Lines for finding displayed items
# # # #

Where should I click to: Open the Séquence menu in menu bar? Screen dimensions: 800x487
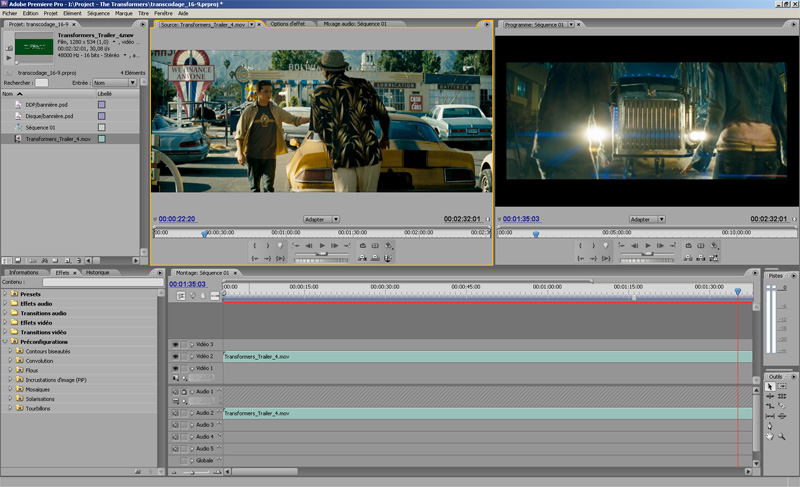point(98,13)
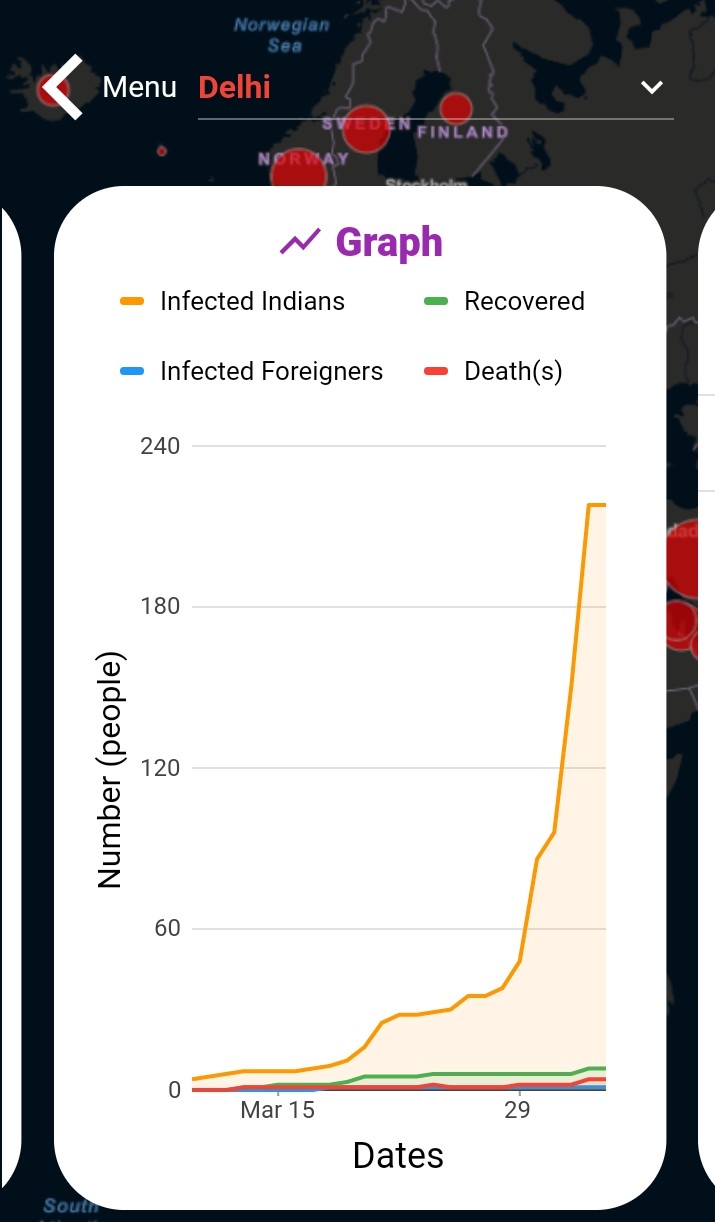Hide the Infected Foreigners series via legend
This screenshot has height=1222, width=715.
pos(271,371)
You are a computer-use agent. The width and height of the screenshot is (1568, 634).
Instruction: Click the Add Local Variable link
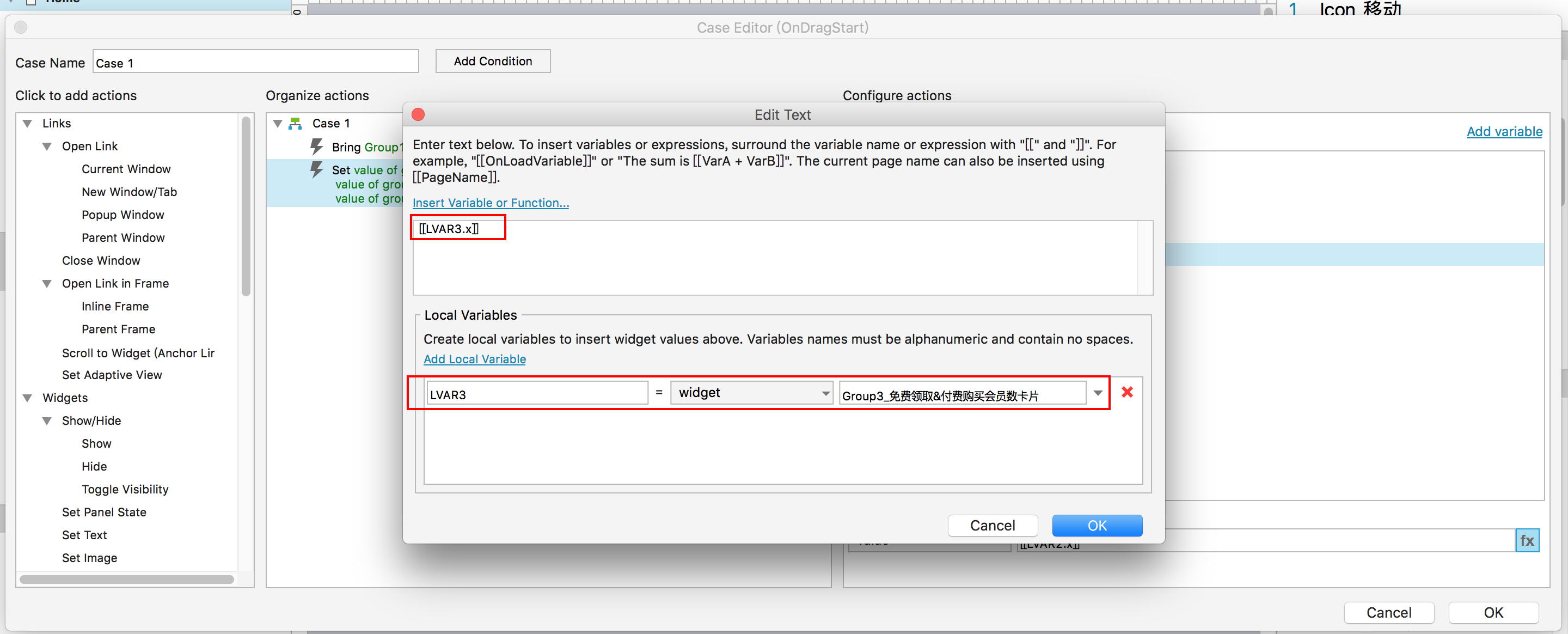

# # # #

What you will do: Copy the lines above word for word, leaving out the pictures.

Finished task:
Where should I click to: Open the Séquence menu in menu bar? Screen dimensions: 800x487
point(98,13)
Hide the Infected Foreigners series via legend
This screenshot has height=1222, width=715.
pos(271,371)
You are a computer-use agent. The width and height of the screenshot is (1568, 634).
Instruction: Click the Add Local Variable link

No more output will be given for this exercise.